§ TRY IT
Extract precisely the lines that run from the line containing "Select the Unrelenting trait perk in grid" to the end of the records below, with both ends included and pictures omitted.

Records from a data collection

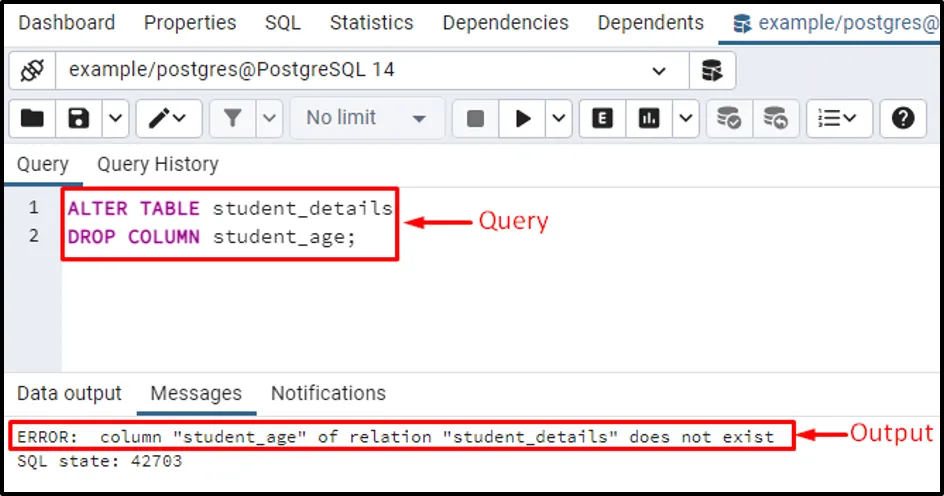The image size is (944, 496).
Task: Go to the Notifications tab
Action: tap(328, 393)
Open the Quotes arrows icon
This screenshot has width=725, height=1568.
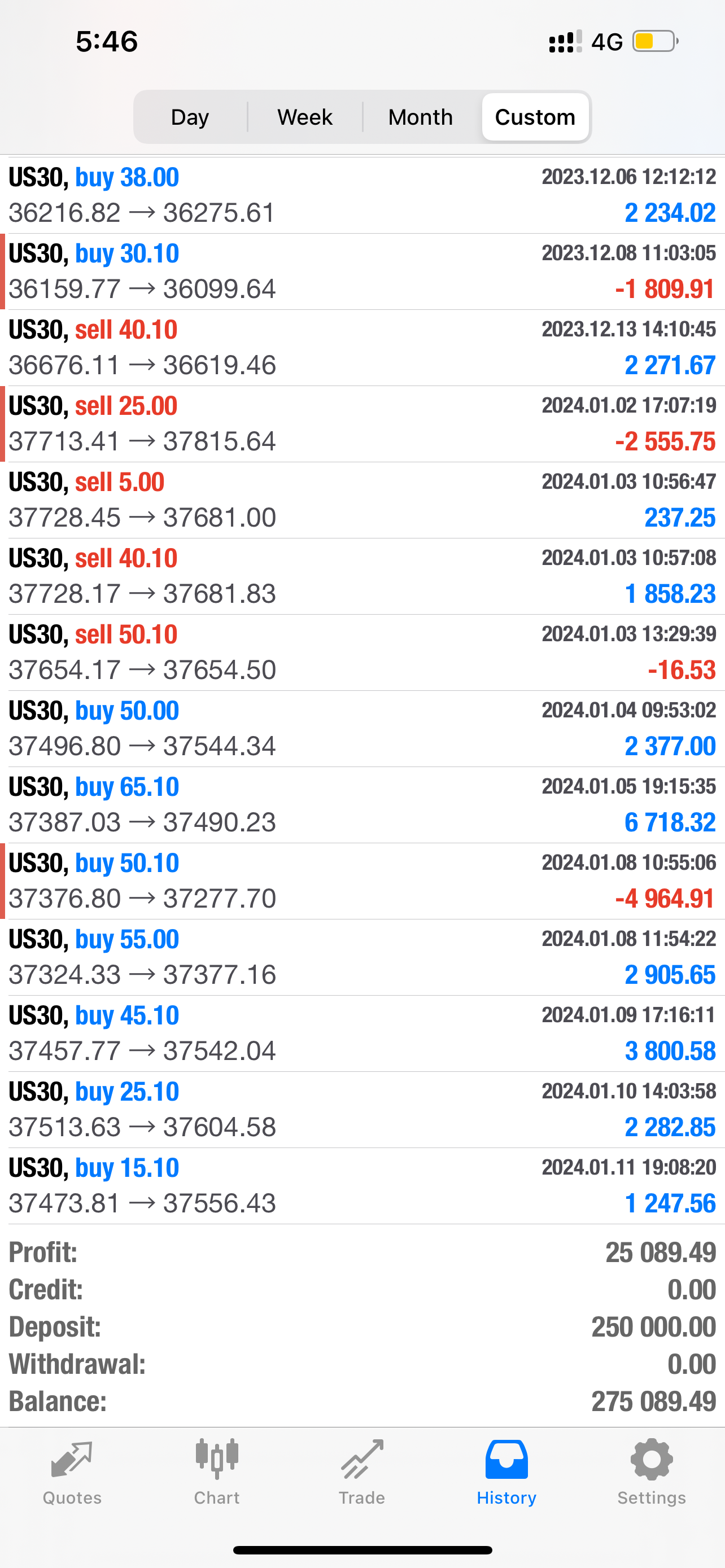72,1460
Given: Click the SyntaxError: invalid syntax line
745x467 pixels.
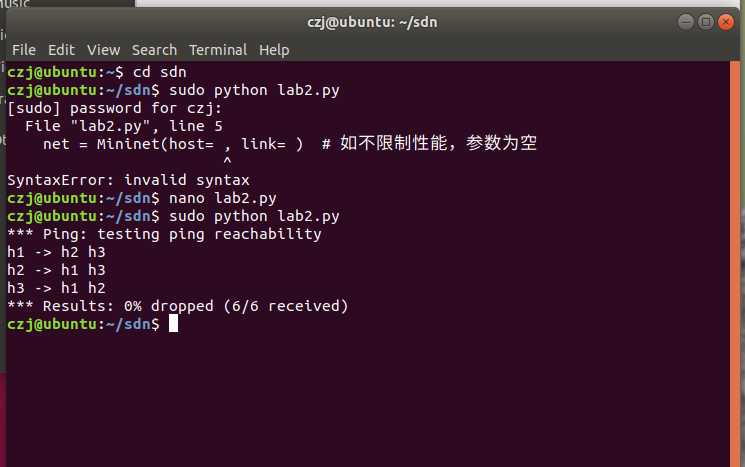Looking at the screenshot, I should point(128,180).
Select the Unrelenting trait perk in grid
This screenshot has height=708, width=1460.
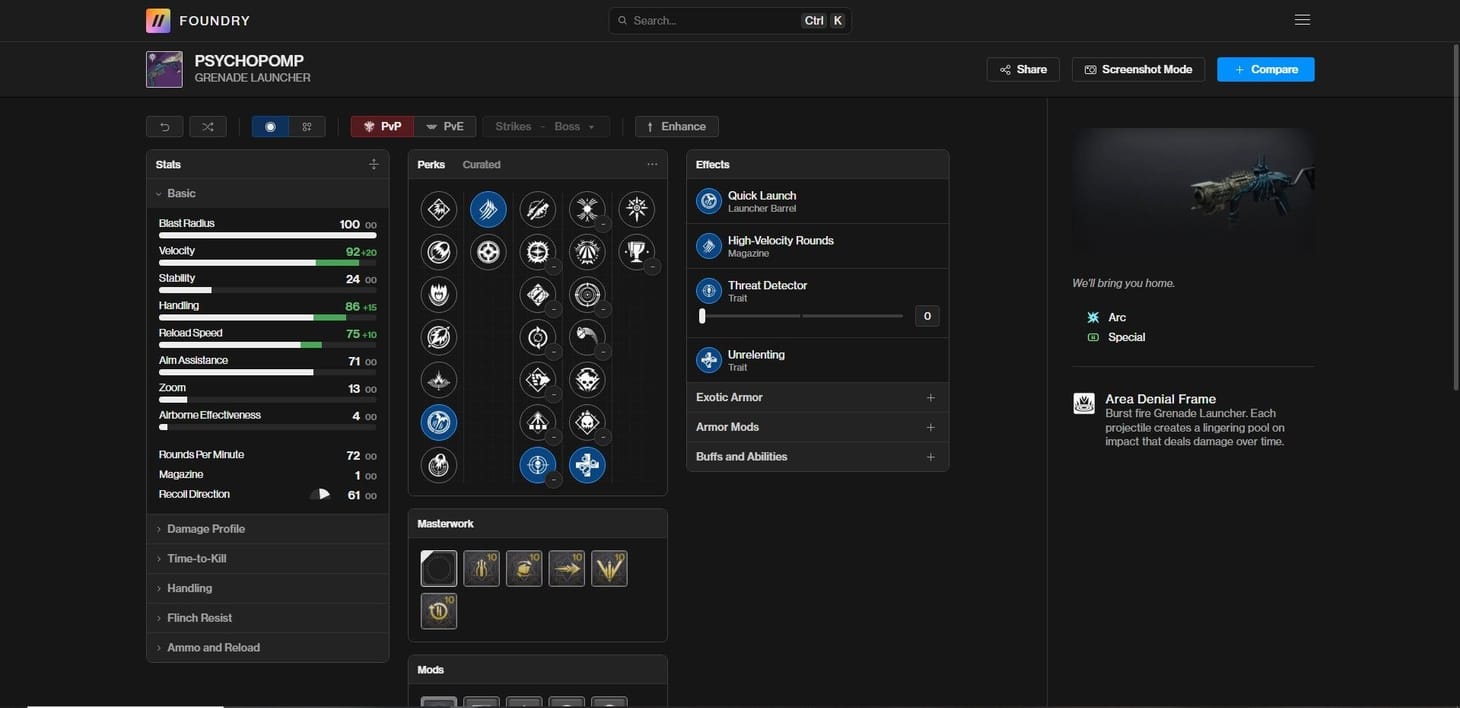(587, 465)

§ EXERCISE ANSWER
Select the Unrelenting trait perk in grid
This screenshot has height=708, width=1460.
(587, 465)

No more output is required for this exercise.